Your goal
Would you please retype, exactly, the lines of the listing below between the line with "FAQ (172, 2440)" and the line with "Versandkosten (222, 362)", inclusive?

····················

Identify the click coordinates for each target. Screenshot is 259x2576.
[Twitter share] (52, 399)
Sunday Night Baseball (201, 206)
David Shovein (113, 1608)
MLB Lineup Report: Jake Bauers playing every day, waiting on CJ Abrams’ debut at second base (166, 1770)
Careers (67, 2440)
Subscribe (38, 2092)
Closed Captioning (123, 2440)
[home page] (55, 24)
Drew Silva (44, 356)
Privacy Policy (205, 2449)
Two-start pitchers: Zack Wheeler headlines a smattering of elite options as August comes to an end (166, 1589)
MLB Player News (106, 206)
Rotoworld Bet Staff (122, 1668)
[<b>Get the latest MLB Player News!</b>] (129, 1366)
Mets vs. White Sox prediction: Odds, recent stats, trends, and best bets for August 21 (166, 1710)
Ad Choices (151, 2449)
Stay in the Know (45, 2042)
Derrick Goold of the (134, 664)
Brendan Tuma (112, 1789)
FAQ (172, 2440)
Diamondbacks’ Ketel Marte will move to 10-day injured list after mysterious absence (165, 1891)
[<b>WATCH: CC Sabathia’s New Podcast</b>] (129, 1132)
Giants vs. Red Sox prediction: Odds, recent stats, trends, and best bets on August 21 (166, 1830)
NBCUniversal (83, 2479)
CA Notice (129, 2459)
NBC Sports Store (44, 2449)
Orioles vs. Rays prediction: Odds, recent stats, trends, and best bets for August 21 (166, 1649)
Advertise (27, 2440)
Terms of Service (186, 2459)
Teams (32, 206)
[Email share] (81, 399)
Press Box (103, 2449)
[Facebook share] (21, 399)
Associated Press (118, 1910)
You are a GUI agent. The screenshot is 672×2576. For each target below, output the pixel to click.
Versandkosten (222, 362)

····················

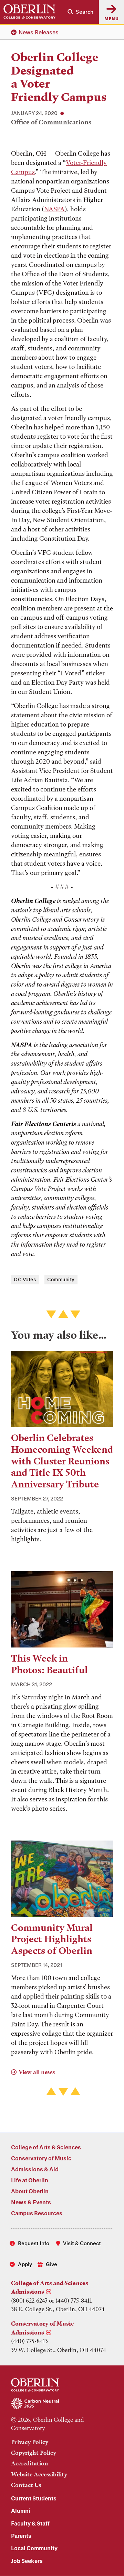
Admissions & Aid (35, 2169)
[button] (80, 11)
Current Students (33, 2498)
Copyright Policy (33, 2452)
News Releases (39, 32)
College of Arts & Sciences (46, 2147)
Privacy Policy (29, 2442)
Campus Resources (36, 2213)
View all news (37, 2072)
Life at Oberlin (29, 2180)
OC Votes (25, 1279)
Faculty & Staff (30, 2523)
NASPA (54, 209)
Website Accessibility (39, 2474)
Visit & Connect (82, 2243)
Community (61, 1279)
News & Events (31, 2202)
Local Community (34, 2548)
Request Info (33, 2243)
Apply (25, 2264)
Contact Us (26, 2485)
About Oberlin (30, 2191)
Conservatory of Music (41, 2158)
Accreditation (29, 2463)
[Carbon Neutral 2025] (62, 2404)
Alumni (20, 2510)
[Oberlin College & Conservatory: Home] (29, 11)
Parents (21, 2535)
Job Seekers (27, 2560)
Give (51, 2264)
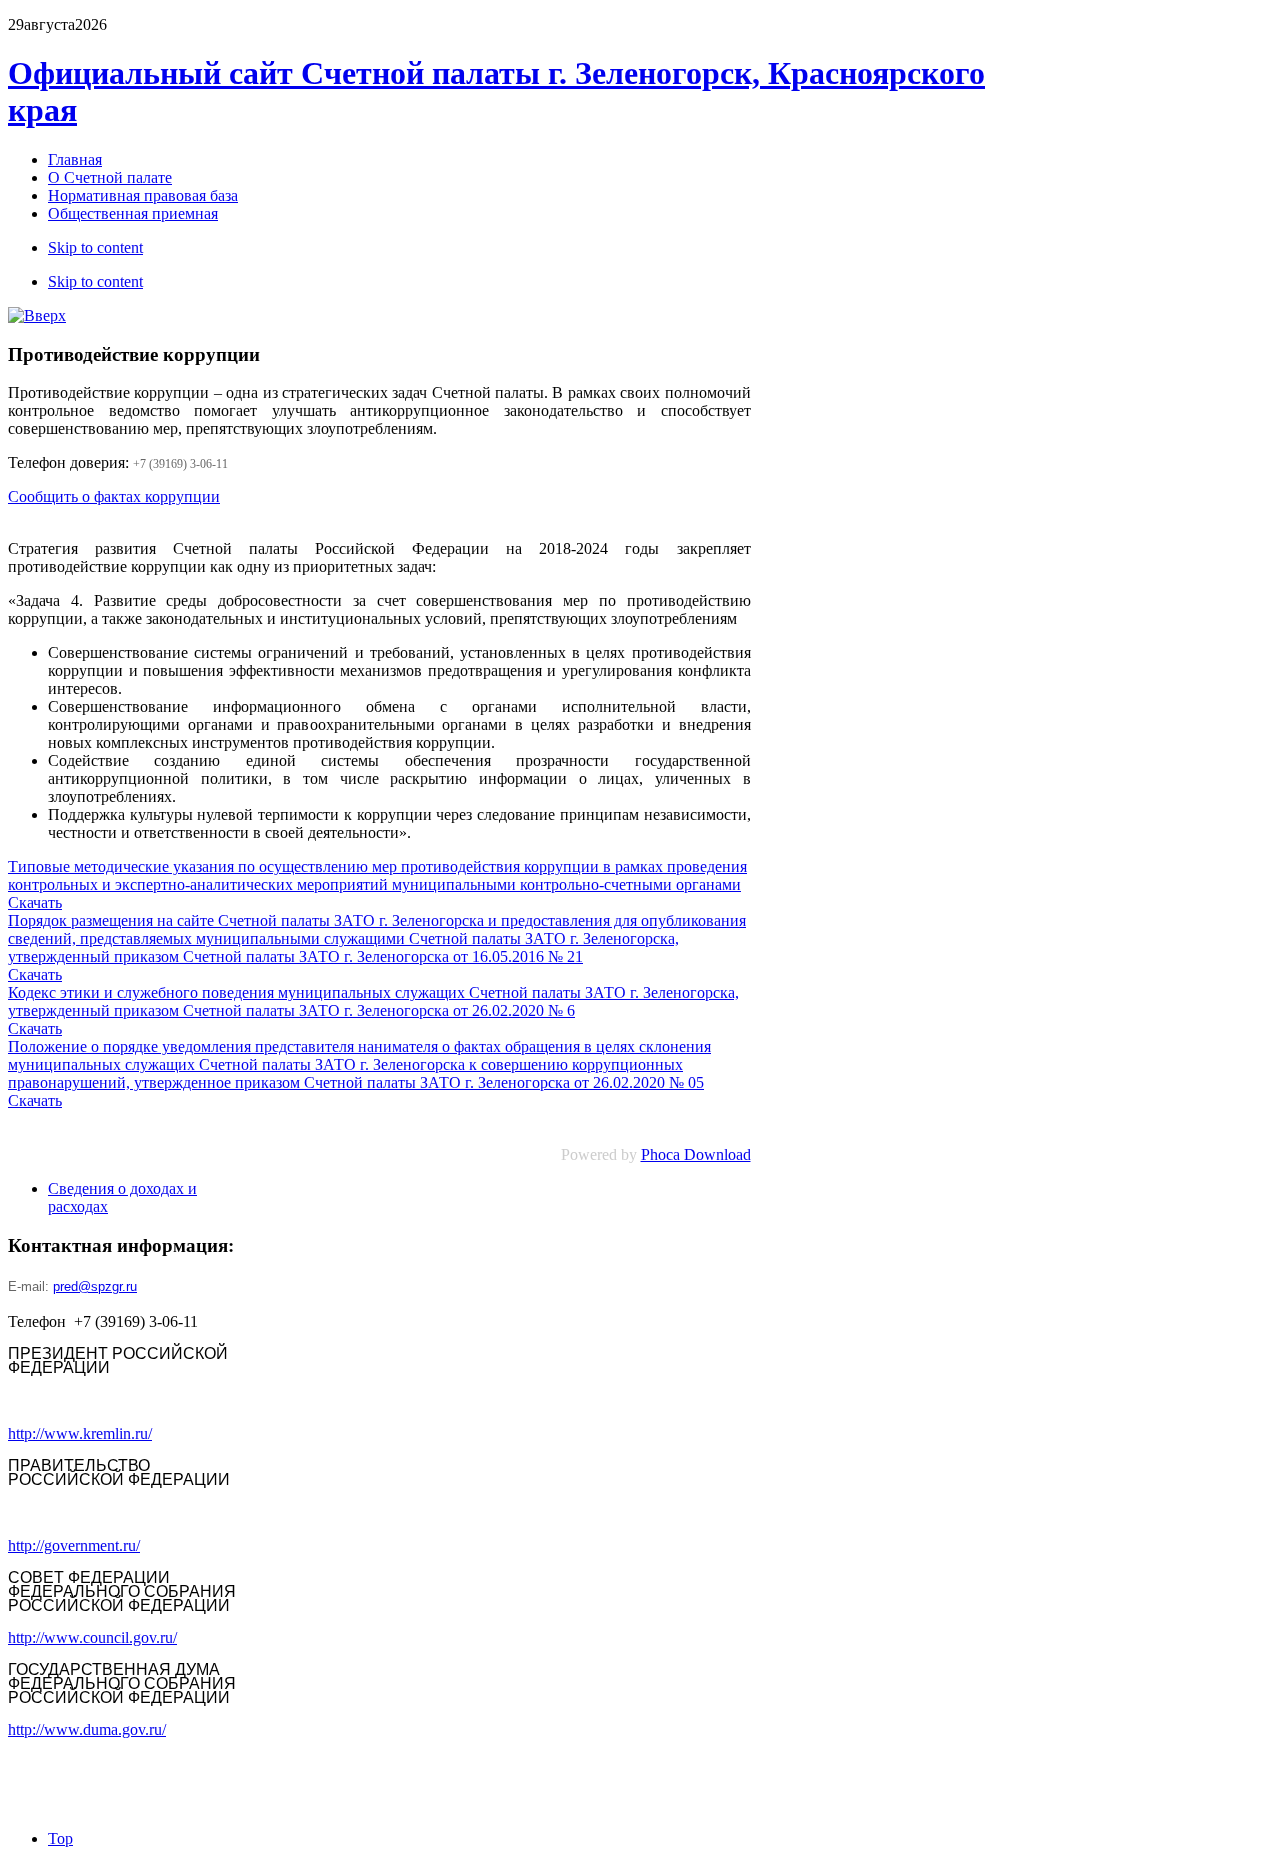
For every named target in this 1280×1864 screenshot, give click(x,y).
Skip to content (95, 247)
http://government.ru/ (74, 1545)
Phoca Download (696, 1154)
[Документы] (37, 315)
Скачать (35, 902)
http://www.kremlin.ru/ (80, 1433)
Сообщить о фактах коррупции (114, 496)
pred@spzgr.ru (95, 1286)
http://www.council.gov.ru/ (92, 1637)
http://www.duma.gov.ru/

····················

Answer for the task
FAQ (172, 2440)
Diamondbacks’ Ketel Marte will move to 10-day injured list after mysterious absence (165, 1891)
[<b>WATCH: CC Sabathia’s New Podcast</b>] (129, 1132)
Giants vs. Red Sox prediction: Odds, recent stats, trends, and best bets on August 21 (166, 1830)
NBCUniversal (83, 2479)
CA Notice (129, 2459)
NBC Sports Store (44, 2449)
Orioles vs. Rays prediction: Odds, recent stats, trends, and best bets for August 21 (166, 1649)
Advertise (27, 2440)
Terms of Service (186, 2459)
Teams (32, 206)
[Email share] (81, 399)
Press Box (103, 2449)
[Facebook share] (21, 399)
Associated Press (118, 1910)
You are a GUI agent. The screenshot is 672×2576. For each target below, output the pixel to click.
Versandkosten (222, 362)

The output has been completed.